Lompat ke isi utama

Berita

Refleksi Hari Kartini, Luli Barlini Ajak Perempuan Tingkatkan Partisipasi Politik

Di Indonesia, setiap tanggal 21 April diperingati sebagai Hari Kartini. Kartini adalah simbol kebangkitan perempuan Indonesia, dengan momentum Hari Kartini semoga kita bisa memberikan ruang lebih kepada perempuan untuk berkiprah dan turut serta membangun negeri. Luli Barlini, S.Sos., M.Si selaku Ketua Badan Pengawas Pemilihan Umum (Bawaslu) Kota Depok, mengajak kaum perempuan agar terus meningkatkan partisipasinya dalam kancah politik.

“Ayo kaum perempuan, tingkatkan terus partisipasimu di kancah politik. Jangan biarkan dirimu tertinggal. Sekarang eranya emansipatif, dimana peran perempuan tidak seperti dulu yang distigmakan sebagai makhluk yang tugasnya hanya di dapur, sumur dan kasur. Jadi, bangkitlah wahai ‘perempuan’. Ukirlah sejarahmu,” seru Luli di momen refleksi Hari Kartini, Selasa (21/4).

Menurut Luli, dirinya merasa terpanggil untuk mendorong kaum hawa agar berlomba-lomba masuk dalam arena politik, tak lain, demi mengejar ketertinggalan itu sendiri. Luli menyebut, kaum perempuan saat ini tertinggal jauh jika dibandingkan dengan kaum pria dalam gelanggang politik.

“Mengapa itu bisa terjadi, jawabannya sudah pasti, ini semua adalah imbas dari stereotip dan konstruksi budaya masyarakat yang menilai perempuan tidak pantas untuk terlibat di dalam kontestasi politik,” papar Luli.

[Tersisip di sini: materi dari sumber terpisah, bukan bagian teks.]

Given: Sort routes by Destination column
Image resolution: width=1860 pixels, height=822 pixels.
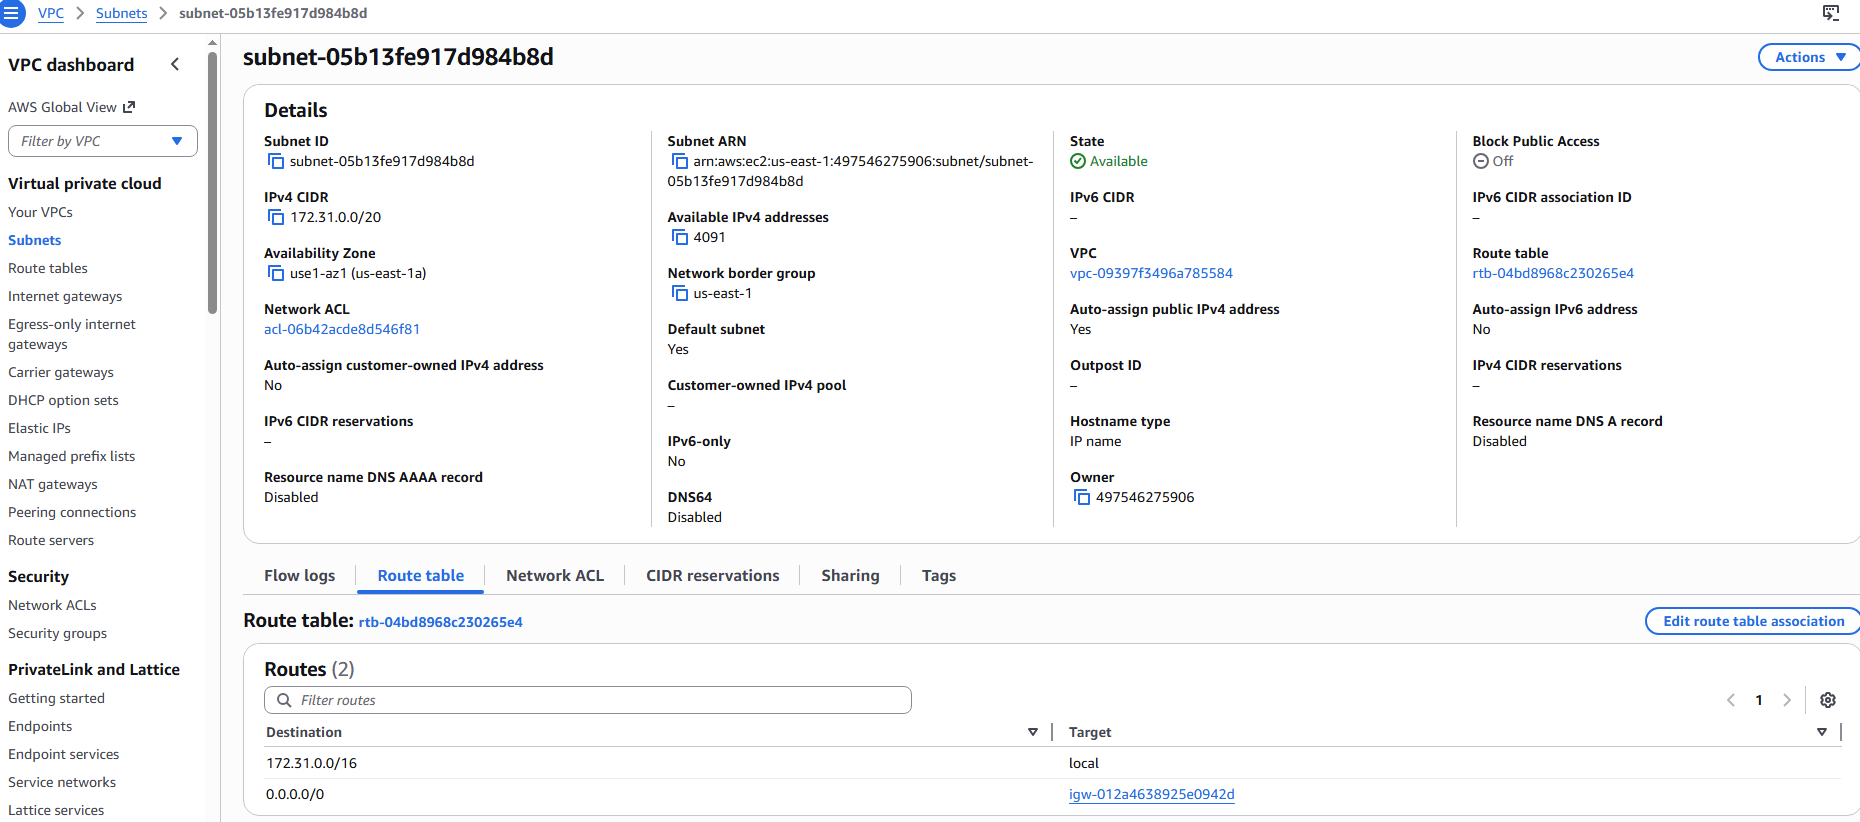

Padahal, menurut Luli, secara potensi dan kualitas, antara laki-laki dan perempuan tidak ada yang berbeda. Dengan kata lain, laki-laki dan perempuan sama-sama merupakan makhluk terbaik Tuhan dengan segala potensi yang dimilikinya.

“Jadi, kita harus menyingkirkan mitos yang selama ini berkembang di masyarakat. Seolah dunia politik itu sesuatu yang tabu dan hanya pantas untuk para laki-laki. Padahal, faktanya tidak juga demikian. Semua itu kembali pada diri masing-masing. Tidak hanya dalam politik, dalam konteks apapun, jika manusianya sendiri tidak jujur dan bersih, maka semuanya pasti rusak. Dan ini tidak ada kaitannya dengan persoalan gender,” pungkasnya.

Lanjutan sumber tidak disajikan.